» Work instructions
In the records that follow, find the line with "US Sailing News (42, 126)"; from there, retype every line exactly through the line with "Umpires (15, 2470)", which also belongs to the answer.

Stored data entries:
-- -- --

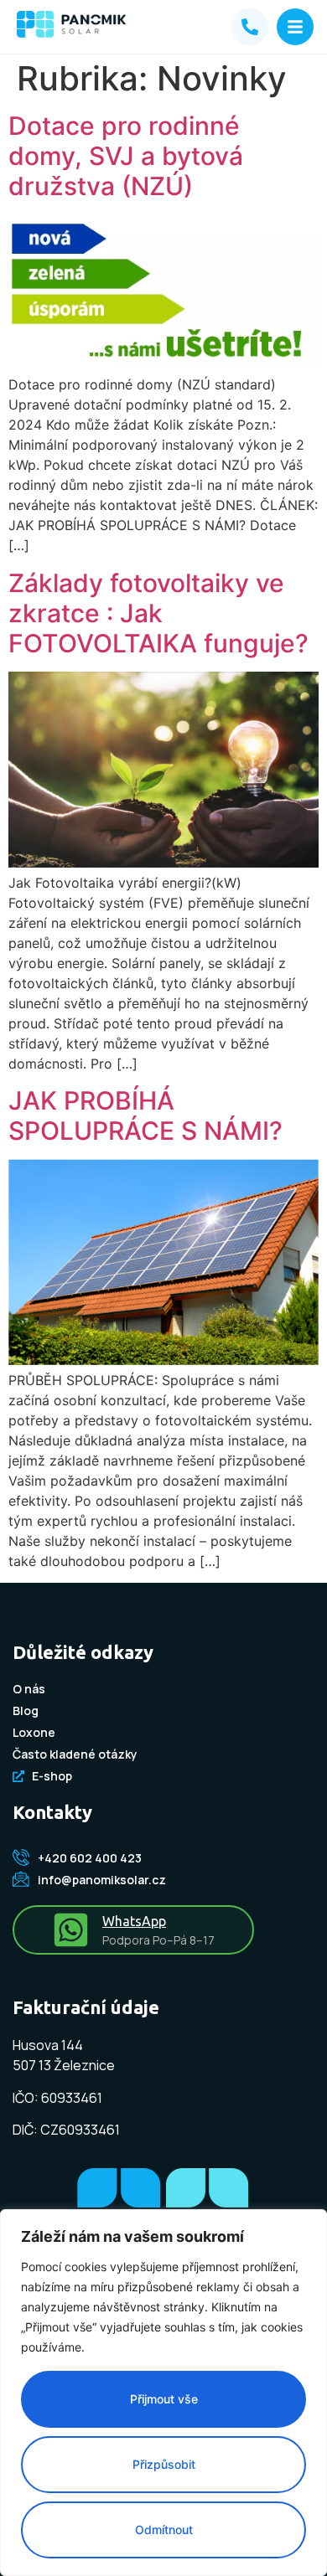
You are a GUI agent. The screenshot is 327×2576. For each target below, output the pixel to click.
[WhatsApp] (71, 1930)
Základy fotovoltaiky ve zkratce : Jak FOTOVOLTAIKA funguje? (158, 613)
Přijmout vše (164, 2399)
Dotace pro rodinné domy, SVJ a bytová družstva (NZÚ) (125, 156)
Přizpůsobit (163, 2464)
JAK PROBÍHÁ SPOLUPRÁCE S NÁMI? (145, 1115)
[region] (163, 2392)
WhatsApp (134, 1921)
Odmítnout (164, 2529)
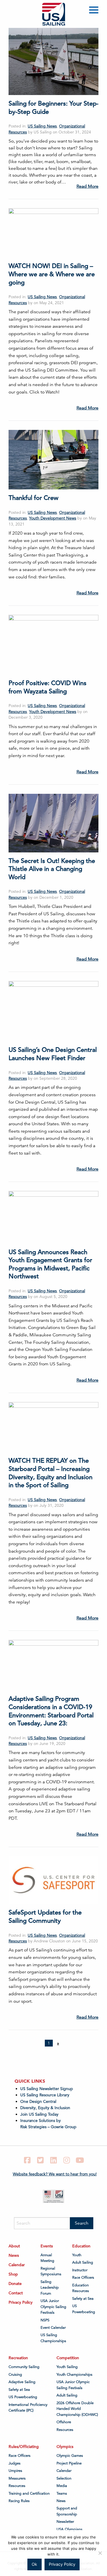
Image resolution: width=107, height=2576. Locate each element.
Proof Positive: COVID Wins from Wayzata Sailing (47, 687)
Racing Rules (19, 2501)
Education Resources (80, 2288)
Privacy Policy (21, 2302)
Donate (15, 2283)
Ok (34, 2564)
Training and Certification (29, 2493)
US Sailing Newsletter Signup (46, 2088)
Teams (61, 2493)
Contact (16, 2292)
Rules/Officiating (24, 2446)
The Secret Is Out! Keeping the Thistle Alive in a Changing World (52, 869)
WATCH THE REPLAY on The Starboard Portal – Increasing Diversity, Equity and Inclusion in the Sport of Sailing (50, 1473)
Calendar (17, 2264)
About (14, 2246)
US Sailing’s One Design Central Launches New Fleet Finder (53, 1054)
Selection (63, 2478)
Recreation (18, 2357)
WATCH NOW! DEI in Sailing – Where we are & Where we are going (52, 274)
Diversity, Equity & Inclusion (45, 2107)
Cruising (15, 2374)
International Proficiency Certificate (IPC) (28, 2407)
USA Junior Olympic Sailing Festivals (53, 2307)
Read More (87, 186)
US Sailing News (42, 126)
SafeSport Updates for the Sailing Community (45, 1916)
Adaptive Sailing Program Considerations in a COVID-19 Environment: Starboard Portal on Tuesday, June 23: (51, 1711)
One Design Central (38, 2101)
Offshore (63, 2422)
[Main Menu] (95, 11)
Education (81, 2246)
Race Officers (83, 2277)
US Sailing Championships (53, 2338)
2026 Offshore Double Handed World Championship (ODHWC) (77, 2409)
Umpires (15, 2470)
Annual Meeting (47, 2258)
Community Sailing (24, 2367)
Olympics (64, 2446)
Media (61, 2486)
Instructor (79, 2270)
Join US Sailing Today (39, 2114)
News (14, 2255)
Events (47, 2246)
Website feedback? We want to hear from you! (55, 2174)
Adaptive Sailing (22, 2382)
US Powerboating (83, 2309)
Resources (64, 2429)
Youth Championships (74, 2374)
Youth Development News (52, 518)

-- -- --

» Exercise response
US Sailing News (42, 126)
SafeSport Updates for the Sailing Community (45, 1916)
Adaptive Sailing Program Considerations in a COVID-19 Environment: Starboard Portal on Tuesday, June 23: (51, 1711)
One Design Central (38, 2101)
Offshore (63, 2422)
[Main Menu] (95, 11)
Education (81, 2246)
Race Officers (83, 2277)
US Sailing Championships (53, 2338)
2026 Offshore Double Handed World Championship (ODHWC) (77, 2409)
Umpires (15, 2470)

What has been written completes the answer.